Material supplied Block Start

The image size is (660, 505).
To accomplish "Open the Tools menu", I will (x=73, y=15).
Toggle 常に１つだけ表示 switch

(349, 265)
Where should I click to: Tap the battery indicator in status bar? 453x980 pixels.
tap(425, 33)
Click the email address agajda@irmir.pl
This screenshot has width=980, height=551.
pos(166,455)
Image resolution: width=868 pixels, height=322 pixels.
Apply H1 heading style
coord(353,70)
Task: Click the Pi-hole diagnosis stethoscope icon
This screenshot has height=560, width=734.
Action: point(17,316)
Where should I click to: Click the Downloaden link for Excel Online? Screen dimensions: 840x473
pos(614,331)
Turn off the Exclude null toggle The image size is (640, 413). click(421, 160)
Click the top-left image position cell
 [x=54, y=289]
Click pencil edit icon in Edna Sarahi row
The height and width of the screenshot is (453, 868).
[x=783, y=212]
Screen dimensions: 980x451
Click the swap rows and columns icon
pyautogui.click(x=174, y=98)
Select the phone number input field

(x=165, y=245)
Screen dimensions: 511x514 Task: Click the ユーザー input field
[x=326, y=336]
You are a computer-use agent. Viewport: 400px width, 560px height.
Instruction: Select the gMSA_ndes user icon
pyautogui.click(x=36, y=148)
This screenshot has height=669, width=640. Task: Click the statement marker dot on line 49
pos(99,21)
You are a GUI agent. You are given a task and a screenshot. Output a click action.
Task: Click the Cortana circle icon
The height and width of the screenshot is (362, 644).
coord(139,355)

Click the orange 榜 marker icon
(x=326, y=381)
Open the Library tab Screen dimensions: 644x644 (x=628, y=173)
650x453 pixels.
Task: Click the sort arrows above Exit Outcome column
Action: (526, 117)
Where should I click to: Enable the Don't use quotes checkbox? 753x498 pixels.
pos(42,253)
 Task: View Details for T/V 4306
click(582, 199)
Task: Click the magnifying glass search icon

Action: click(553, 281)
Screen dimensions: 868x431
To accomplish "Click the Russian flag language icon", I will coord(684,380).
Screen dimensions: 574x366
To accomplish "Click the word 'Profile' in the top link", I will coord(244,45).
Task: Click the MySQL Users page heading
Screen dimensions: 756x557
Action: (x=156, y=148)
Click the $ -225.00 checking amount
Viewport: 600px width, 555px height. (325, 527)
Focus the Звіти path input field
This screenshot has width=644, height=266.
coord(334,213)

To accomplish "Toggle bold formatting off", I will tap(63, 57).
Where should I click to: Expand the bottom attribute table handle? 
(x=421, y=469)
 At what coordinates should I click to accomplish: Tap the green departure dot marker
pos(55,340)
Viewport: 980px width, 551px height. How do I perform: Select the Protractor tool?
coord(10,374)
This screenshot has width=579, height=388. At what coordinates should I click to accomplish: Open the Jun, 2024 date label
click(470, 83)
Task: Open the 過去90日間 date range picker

Material supplied Block End

> What to work on
Each line above that contains "size" counts once; report the resulting number and nothing else.

> Answer space
2